**Entries provided**
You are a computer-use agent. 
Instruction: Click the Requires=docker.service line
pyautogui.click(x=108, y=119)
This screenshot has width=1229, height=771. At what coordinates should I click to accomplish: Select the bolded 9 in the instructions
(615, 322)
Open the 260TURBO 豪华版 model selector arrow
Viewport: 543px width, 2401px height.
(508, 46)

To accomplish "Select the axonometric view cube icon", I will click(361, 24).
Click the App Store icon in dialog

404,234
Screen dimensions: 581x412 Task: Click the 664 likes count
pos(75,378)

**Required task**
Render every line of the items above as a Markdown table with the columns "Index" and "Text", numbering each row and leaving out blank lines.

**Output**
| Index | Text |
|---|---|
| 1 | You are a computer-use agent.  |
| 2 | Instruction: Click the Requires=docker.service line |
| 3 | pyautogui.click(x=108, y=119) |
| 4 | This screenshot has width=1229, height=771. At what coordinates should I click to accomplish: Select the bolded 9 in the instructions |
| 5 | (615, 322) |
| 6 | Open the 260TURBO 豪华版 model selector arrow |
| 7 | Viewport: 543px width, 2401px height. |
| 8 | (508, 46) |
| 9 | To accomplish "Select the axonometric view cube icon", I will click(361, 24). |
| 10 | Click the App Store icon in dialog |
| 11 | 404,234 |
| 12 | Screen dimensions: 581x412 Task: Click the 664 likes count |
| 13 | pos(75,378) |